Disney's The Little Mermaid released to theaters in the fall of '89. I was six. I remember my parents taking me to see it in the theater. I remember being frightened at the climax by Ursula (Giant evil octopus woman on the big screen? Who wouldn't be?), but it didn't change my feelings about the movie. I was hooked.
I collected all things Mermaid. Pencils, beach towel, at least one, if not two swimsuits. My best friend and I watched the video over and over, singing the songs. I dressed as Ariel the following Halloween, wearing an old sea green dress of my mother's, with curling ribbon around my feet to make it look like a tail. I think I had orange curling ribbon in my hair, too, to make it appear more "red" like Ariel's.
While I loved Beauty and the Beast and Aladdin, for some reason The Little Mermaid was the seminal film of my youth.

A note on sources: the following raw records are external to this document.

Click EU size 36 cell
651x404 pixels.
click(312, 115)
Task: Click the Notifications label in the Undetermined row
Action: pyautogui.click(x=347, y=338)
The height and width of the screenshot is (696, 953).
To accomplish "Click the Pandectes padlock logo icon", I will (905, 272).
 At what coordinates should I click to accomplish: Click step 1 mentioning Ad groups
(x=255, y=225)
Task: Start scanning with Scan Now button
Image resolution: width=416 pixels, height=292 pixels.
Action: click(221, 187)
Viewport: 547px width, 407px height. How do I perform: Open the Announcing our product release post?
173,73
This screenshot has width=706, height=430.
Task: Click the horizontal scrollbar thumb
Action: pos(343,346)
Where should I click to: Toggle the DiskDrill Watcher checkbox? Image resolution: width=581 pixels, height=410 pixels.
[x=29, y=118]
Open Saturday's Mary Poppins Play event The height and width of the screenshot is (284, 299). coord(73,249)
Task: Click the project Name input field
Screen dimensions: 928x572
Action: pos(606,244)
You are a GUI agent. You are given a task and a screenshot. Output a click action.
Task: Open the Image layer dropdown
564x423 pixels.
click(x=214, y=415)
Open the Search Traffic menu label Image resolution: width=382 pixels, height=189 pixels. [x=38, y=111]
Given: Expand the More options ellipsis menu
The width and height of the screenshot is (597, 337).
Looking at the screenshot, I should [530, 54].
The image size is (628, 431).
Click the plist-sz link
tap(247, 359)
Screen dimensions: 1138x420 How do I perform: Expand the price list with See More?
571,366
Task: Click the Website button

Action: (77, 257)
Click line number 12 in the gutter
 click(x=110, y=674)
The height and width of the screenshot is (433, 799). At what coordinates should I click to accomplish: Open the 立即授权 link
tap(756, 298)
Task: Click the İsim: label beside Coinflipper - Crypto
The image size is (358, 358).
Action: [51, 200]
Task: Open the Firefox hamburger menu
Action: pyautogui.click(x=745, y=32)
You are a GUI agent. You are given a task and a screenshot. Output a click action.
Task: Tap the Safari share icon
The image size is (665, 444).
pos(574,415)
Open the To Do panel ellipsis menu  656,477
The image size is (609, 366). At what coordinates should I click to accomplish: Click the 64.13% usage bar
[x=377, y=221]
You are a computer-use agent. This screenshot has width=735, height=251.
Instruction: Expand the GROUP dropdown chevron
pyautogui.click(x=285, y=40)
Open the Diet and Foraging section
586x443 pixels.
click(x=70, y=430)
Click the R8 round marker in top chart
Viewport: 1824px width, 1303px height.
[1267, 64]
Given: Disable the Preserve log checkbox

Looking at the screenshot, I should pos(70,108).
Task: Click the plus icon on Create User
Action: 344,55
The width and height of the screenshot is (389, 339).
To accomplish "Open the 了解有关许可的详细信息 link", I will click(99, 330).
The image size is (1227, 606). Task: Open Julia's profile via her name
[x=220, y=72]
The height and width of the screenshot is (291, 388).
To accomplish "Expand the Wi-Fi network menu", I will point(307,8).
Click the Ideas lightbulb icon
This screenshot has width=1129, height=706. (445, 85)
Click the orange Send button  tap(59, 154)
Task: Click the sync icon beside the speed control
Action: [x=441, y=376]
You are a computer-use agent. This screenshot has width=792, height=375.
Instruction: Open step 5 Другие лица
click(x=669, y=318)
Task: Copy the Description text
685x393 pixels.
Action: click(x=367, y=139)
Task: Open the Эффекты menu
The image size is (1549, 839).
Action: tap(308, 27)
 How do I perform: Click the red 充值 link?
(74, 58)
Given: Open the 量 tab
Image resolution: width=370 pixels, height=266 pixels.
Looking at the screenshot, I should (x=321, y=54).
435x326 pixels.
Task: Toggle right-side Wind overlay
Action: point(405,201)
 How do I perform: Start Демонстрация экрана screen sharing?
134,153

I know I'm not alone. I know several women my age who can sing "Part of Your World" word for word, without much provocation.
For the last couple years, we've attended Christmas concerts at the Hult with my family. It started with the Eugene Symphony Yuletide Celebration, last year it was the Mason Williams show, and this year back to the Symphony. We missed the tap dancing Santas, let me tell you. The other lure to this year's Symphony extravaganza: Jodi Benson. Who is none other than the voice of Ariel. Daughter of King Triton. Wife of Prince Erik. Inspiration to all.
The moment she stepped out onto stage and spoke, I waited for her to tell Flounder he was such a guppy. I loved every moment, especially when she sang "Part of Your World," and believe, me, I didn't know until moments beforehand if anything from Mermaid would be sung at all.
After the show my mom and aunt were on a particular mission. First, they wanted an autograph, but they both knew that was child's play. What they really wanted was a photo. With me and Jodi.
You should have seen my aunt. She positioned herself at the autograph table, and when the moment was right, she said "Jodi!", expecting Jodi to turn when she heard her name.
Which she did. And smiled beautifully.